2. The integrated system for manufacturing, packaging, and testing optical communication storage modules according to claim 1, characterized in that: The manufacturing modeling module includes a process acquisition submodule, a structure mapping submodule, a parameter modeling submodule, and a state simulation submodule. The process acquisition submodule uses manufacturing production line sensor information and adopts a real-time process parameter acquisition method to obtain mounting accuracy, welding temperature curve and fiber alignment offset data, and generates a manufacturing process dataset. The structure mapping submodule constructs a virtual manufacturing structure and generates a virtual structure mapping model based on the manufacturing process dataset using a digital twin structure mapping method. The parameter modeling submodule, based on the virtual structure mapping model, uses a multi-physics joint modeling method to construct the optical, electrical and thermal coupling relationship and generate a multi-physics coupled parameter model. The state simulation submodule, based on the multi-physics coupling parameter model, uses finite element simulation and ray tracing calculation methods to simulate the coupling state during the manufacturing stage and generate a manufacturing coupling model.
3. The integrated system for manufacturing, packaging, and testing optical communication storage modules according to claim 1, characterized in that: The encapsulation collaboration module includes a material analysis submodule, an optical path correction submodule, a stress assessment submodule, and a compensation calculation submodule. The material analysis submodule generates packaging material characteristic parameters based on the manufacturing coupling model and using a thermo-mechanical property analysis method for packaging materials. The optical path correction submodule generates optical path correction parameters based on the packaging material properties using an optical coupling offset compensation method. The stress assessment submodule generates packaging stress assessment results based on the optical path correction parameters using a thermo-mechanical stress assessment method. The compensation calculation submodule generates a set of packaging compensation parameters based on the packaging stress assessment results using an adaptive Kalman filter compensation method.
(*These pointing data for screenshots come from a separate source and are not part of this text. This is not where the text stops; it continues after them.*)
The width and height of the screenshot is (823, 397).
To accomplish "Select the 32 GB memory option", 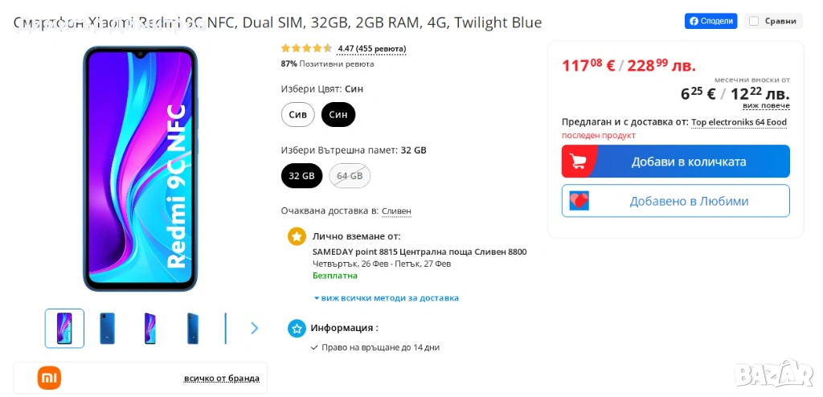I will [301, 176].
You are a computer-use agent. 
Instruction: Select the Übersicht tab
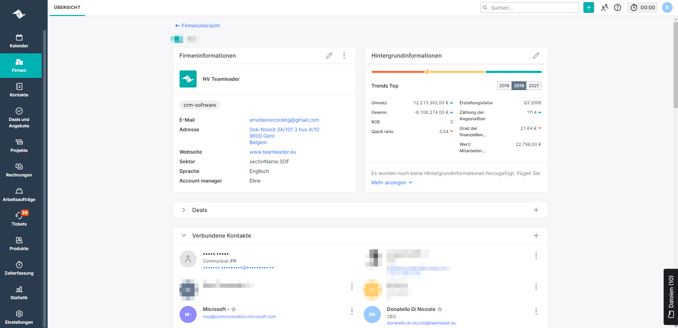tap(67, 7)
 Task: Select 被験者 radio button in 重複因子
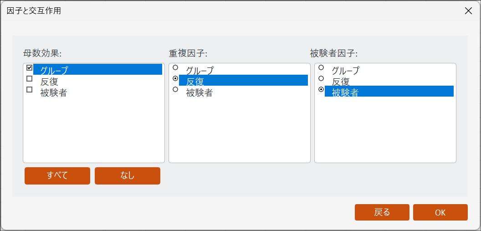click(175, 90)
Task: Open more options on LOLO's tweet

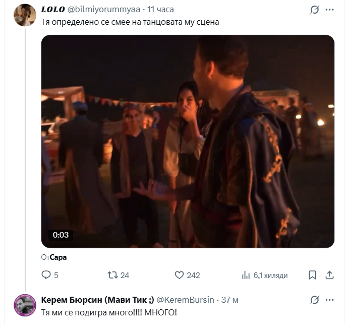Action: [x=329, y=10]

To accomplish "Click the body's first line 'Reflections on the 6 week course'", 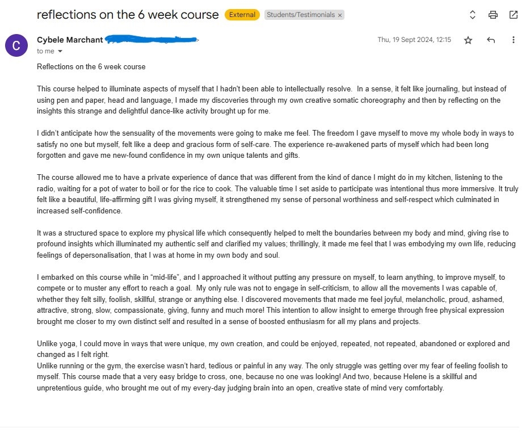I will 91,66.
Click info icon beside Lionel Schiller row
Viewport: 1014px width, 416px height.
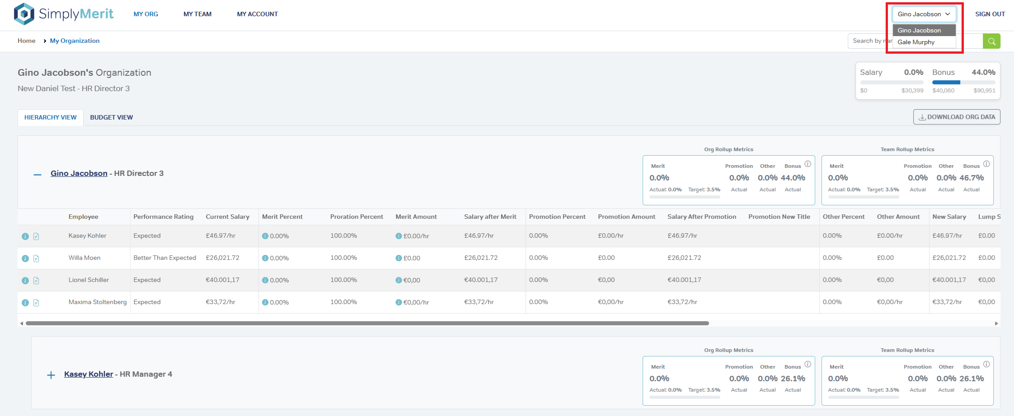pyautogui.click(x=25, y=281)
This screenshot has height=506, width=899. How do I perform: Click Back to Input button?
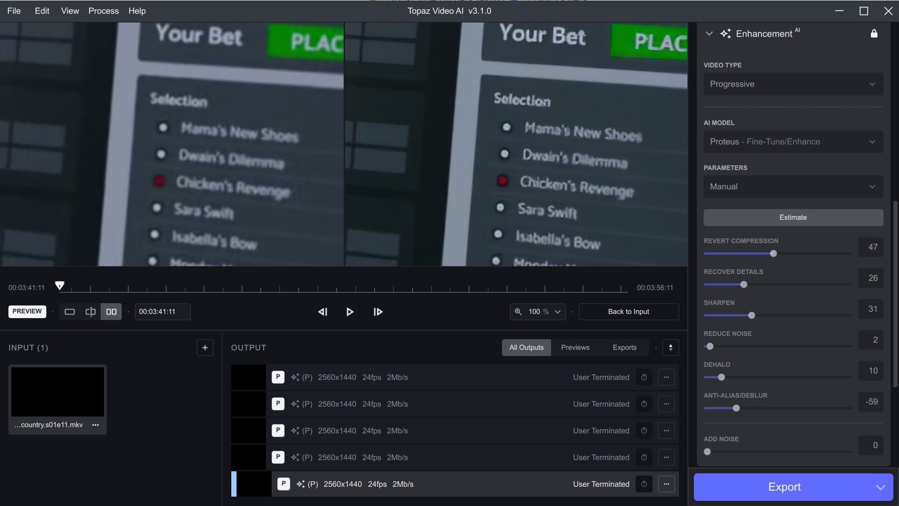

4. The integrated system for manufacturing, packaging, and testing optical communication storage modules according to claim 1, characterized in that: The test fusion module includes an optical parameter test submodule, a storage test submodule, a data synchronization submodule, and a feature construction submodule; The optical parameter testing submodule generates optical communication test data based on the encapsulation compensation parameter set and using optical communication performance testing methods. The storage test submodule generates storage performance test data based on the optical communication test data and using a storage access performance test method. The data synchronization submodule generates a synchronization test dataset based on the storage performance test data using a multi-source data time synchronization fusion method. The feature construction submodule generates a joint test feature set based on the synchronous test dataset using feature normalization and principal component analysis methods.
5. The integrated system for manufacturing, packaging, and testing optical communication storage modules according to claim 1, characterized in that: The defect reasoning module includes a feature analysis submodule, a knowledge association submodule, a defect classification submodule, and a location determination submodule. The feature analysis submodule generates anomaly feature vectors based on the joint test feature set using a multidimensional feature statistical analysis method. The knowledge association submodule generates a defect association graph based on the abnormal feature vector using a process parameter knowledge graph association reasoning method. The defect classification submodule generates defect type determination results based on the defect association map using support vector machine or deep neural network classification methods. The location determination submodule generates defect tracing results based on the defect type determination result using a cross-stage defect location method.
6. The integrated system for manufacturing, packaging, and testing optical communication storage modules according to claim 1, characterized in that: The optimization feedback module includes a parameter backtracking submodule, a strategy generation submodule, a process adjustment submodule, and a scheme output submodule. Based on the defect tracing results, the parameter backtracking submodule generates a set of key parameter deviations using a manufacturing-packaging parameter backtracking method. The strategy generation submodule generates an optimized strategy parameter set based on the key parameter deviation set using a model predictive control optimization method. The process adjustment submodule generates an optimized process configuration based on the optimization strategy parameter set using a closed-loop process parameter adjustment method. The output submodule generates a full-process optimization scheme based on the optimized process configuration.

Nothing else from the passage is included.